▸ **Work to complete**:
Could you restate all of the entries, word for word?

▸ **Material for this exercise**:
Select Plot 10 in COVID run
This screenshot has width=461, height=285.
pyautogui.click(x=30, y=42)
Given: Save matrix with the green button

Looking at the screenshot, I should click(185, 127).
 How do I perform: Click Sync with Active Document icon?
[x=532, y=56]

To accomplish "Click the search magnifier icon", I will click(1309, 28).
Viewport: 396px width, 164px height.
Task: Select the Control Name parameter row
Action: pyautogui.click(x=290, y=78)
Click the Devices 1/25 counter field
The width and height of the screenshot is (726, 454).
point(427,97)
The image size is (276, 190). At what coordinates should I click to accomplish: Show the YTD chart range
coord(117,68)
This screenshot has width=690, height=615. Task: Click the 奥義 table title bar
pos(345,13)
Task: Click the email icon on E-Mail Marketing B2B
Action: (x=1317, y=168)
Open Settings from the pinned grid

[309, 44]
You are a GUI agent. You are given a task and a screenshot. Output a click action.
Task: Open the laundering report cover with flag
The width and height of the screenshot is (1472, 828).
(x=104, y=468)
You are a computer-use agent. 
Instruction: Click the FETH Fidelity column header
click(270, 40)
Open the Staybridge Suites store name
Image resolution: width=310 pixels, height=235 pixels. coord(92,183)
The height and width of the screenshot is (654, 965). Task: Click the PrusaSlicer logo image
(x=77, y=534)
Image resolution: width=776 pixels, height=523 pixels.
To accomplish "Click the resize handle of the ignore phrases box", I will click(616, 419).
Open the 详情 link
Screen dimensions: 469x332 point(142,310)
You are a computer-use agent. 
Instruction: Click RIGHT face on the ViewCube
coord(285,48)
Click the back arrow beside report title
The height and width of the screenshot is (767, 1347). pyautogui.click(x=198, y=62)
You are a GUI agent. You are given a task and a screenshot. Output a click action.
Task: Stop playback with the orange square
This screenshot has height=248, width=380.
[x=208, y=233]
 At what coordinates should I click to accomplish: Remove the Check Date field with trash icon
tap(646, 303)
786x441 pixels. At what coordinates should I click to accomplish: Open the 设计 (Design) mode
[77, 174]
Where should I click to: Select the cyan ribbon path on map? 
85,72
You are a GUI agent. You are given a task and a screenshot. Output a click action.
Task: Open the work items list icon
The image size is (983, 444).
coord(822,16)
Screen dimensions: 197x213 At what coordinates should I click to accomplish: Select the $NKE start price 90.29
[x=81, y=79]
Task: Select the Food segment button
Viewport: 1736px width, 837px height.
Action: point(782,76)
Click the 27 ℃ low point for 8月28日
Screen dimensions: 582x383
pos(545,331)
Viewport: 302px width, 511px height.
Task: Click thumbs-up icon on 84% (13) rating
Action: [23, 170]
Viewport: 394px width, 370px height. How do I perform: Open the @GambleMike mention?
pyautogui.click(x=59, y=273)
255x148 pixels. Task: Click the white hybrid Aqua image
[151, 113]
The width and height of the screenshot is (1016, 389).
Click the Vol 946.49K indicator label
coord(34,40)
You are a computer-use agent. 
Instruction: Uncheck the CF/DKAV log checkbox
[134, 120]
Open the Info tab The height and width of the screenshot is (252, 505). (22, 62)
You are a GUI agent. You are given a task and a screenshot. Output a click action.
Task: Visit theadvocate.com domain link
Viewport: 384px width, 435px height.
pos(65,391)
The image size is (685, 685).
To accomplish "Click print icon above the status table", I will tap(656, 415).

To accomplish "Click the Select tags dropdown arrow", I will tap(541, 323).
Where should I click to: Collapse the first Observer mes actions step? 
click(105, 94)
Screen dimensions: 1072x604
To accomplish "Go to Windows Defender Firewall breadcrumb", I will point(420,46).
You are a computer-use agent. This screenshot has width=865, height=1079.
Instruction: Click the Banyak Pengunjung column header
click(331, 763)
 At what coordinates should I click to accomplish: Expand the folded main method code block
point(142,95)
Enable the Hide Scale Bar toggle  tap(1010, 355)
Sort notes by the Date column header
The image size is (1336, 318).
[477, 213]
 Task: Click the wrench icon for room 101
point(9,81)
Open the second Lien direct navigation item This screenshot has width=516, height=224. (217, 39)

▸ **Reply to the exercise**:
Select Plot 10 in COVID run
This screenshot has width=461, height=285.
pyautogui.click(x=30, y=42)
Given: Save matrix with the green button

Looking at the screenshot, I should click(185, 127).
 How do I perform: Click Sync with Active Document icon?
[x=532, y=56]

To accomplish "Click the search magnifier icon", I will click(1309, 28).
Viewport: 396px width, 164px height.
Task: Select the Control Name parameter row
Action: pyautogui.click(x=290, y=78)
Click the Devices 1/25 counter field
The width and height of the screenshot is (726, 454).
point(427,97)
The image size is (276, 190). At what coordinates should I click to accomplish: Show the YTD chart range
coord(117,68)
This screenshot has width=690, height=615. Task: Click the 奥義 table title bar
pos(345,13)
Task: Click the email icon on E-Mail Marketing B2B
Action: (x=1317, y=168)
Open Settings from the pinned grid

[309, 44]
You are a GUI agent. You are given a task and a screenshot. Output a click action.
Task: Open the laundering report cover with flag
The width and height of the screenshot is (1472, 828).
(x=104, y=468)
You are a computer-use agent. 
Instruction: Click the FETH Fidelity column header
click(270, 40)
Open the Staybridge Suites store name
Image resolution: width=310 pixels, height=235 pixels. coord(92,183)
The height and width of the screenshot is (654, 965). Task: Click the PrusaSlicer logo image
(x=77, y=534)
Image resolution: width=776 pixels, height=523 pixels.
To accomplish "Click the resize handle of the ignore phrases box", I will click(616, 419).
Open the 详情 link
Screen dimensions: 469x332 point(142,310)
You are a computer-use agent. 
Instruction: Click RIGHT face on the ViewCube
coord(285,48)
Click the back arrow beside report title
The height and width of the screenshot is (767, 1347). pyautogui.click(x=198, y=62)
You are a GUI agent. You are given a task and a screenshot. Output a click action.
Task: Stop playback with the orange square
This screenshot has height=248, width=380.
[x=208, y=233]
 At what coordinates should I click to accomplish: Remove the Check Date field with trash icon
tap(646, 303)
786x441 pixels. At what coordinates should I click to accomplish: Open the 设计 (Design) mode
[77, 174]
Where should I click to: Select the cyan ribbon path on map? 
85,72
You are a GUI agent. You are given a task and a screenshot. Output a click action.
Task: Open the work items list icon
The image size is (983, 444).
coord(822,16)
Screen dimensions: 197x213 At what coordinates should I click to accomplish: Select the $NKE start price 90.29
[x=81, y=79]
Task: Select the Food segment button
Viewport: 1736px width, 837px height.
Action: point(782,76)
Click the 27 ℃ low point for 8月28日
Screen dimensions: 582x383
pos(545,331)
Viewport: 302px width, 511px height.
Task: Click thumbs-up icon on 84% (13) rating
Action: [23, 170]
Viewport: 394px width, 370px height. How do I perform: Open the @GambleMike mention?
pyautogui.click(x=59, y=273)
255x148 pixels. Task: Click the white hybrid Aqua image
[151, 113]
The width and height of the screenshot is (1016, 389).
Click the Vol 946.49K indicator label
coord(34,40)
You are a computer-use agent. 
Instruction: Uncheck the CF/DKAV log checkbox
[134, 120]
Open the Info tab The height and width of the screenshot is (252, 505). (22, 62)
You are a GUI agent. You are given a task and a screenshot. Output a click action.
Task: Visit theadvocate.com domain link
Viewport: 384px width, 435px height.
pos(65,391)
The image size is (685, 685).
To accomplish "Click print icon above the status table", I will tap(656, 415).

To accomplish "Click the Select tags dropdown arrow", I will tap(541, 323).
Where should I click to: Collapse the first Observer mes actions step? 
click(105, 94)
Screen dimensions: 1072x604
To accomplish "Go to Windows Defender Firewall breadcrumb", I will point(420,46).
You are a computer-use agent. This screenshot has width=865, height=1079.
Instruction: Click the Banyak Pengunjung column header
click(331, 763)
 At what coordinates should I click to accomplish: Expand the folded main method code block
point(142,95)
Enable the Hide Scale Bar toggle  tap(1010, 355)
Sort notes by the Date column header
The image size is (1336, 318).
[477, 213]
 Task: Click the wrench icon for room 101
point(9,81)
Open the second Lien direct navigation item This screenshot has width=516, height=224. (217, 39)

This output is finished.